Final verdict: 4 out of 10 stomach flips at the fence jump itself; 10 out of 10 fists of fury at ABC for romanticizing the a toxic “chase after her” narrative

Jed & His Secret Girlfriend

Between Ali Fedotowsky and Rachel Lindsay’s seasons, a contestant having a secret significant other is by now a Bachelorette cliché. So when Jed Wyatt’s not-really-ex-girlfriend swooped in with a People mag bombshell exclusive and crushed Hannah B.’s A Star is Born dreams, was anyone really shocked? Jed seemed sort of nice, but men who repeatedly perform acoustic sets to unconsenting audiences are really just proof that red flags also come in the auditory medium.

Final verdict: 3 out of 10 feigned surprises

Clare’s Grand Exit

This leads us to Clare, who went where no Bachelorette has gone before by quitting the show in the middle of Week 4 to move from one quarantine bubble to another with her sparkly new fiancé, Dale. The important thing to remember about the “most” in “most dramatic” is that it implies comparison.
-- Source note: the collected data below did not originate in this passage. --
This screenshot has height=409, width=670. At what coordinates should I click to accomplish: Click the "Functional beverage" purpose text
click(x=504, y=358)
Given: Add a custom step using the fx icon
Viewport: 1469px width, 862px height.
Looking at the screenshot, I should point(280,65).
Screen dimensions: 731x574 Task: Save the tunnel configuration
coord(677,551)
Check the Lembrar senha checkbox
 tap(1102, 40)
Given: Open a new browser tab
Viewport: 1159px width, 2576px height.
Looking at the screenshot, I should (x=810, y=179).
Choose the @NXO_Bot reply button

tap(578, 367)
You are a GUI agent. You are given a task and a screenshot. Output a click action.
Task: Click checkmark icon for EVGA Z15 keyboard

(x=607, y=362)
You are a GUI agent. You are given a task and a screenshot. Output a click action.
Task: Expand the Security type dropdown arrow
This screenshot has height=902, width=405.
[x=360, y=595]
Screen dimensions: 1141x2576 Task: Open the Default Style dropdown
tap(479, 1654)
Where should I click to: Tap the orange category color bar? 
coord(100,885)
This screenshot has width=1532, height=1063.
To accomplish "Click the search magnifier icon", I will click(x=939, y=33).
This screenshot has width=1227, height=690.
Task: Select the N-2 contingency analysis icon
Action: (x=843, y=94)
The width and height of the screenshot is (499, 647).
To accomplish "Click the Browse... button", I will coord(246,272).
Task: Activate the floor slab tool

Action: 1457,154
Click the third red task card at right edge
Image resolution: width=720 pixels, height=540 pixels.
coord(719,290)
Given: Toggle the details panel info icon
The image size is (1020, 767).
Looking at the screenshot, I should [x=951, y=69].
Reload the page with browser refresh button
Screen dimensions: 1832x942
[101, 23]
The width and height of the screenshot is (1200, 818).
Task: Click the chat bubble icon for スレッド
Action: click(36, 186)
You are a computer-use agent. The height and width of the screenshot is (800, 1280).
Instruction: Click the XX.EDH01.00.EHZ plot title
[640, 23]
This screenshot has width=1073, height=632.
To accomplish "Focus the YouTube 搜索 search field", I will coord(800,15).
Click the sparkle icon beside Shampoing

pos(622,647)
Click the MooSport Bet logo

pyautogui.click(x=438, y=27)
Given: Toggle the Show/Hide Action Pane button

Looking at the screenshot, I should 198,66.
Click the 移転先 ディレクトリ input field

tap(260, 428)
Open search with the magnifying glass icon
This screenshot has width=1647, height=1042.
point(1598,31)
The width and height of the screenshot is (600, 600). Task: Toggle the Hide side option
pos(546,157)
For example, my demon cat is “perfect” in an abstract way, but the second we throw a “most perfect” on him, he’s gotta beat out all the other cats in the world who are considerably less evil. Clare’s moment has been hyped up for months, eliminating every ounce of surprise. And in the grand scheme of 2020, it's wrung even further of gravitas. We’re in month nine of a global pandemic. We narrowly escaped the threat of murder hornets. We’ve stayed up the last 60 hours straight watching a bro in khaki pants color a map as the president tries to stage a coup that could usher the fall of democracy. The “dramatic” bar is so high it’s now in Earth’s orbit. Solid attempt, ABC, but y’all cannot compete with the threat of fascism.

Final verdict: 0.05 out of 10 jaded shrugs (Now go donate to your local mutual aid project!)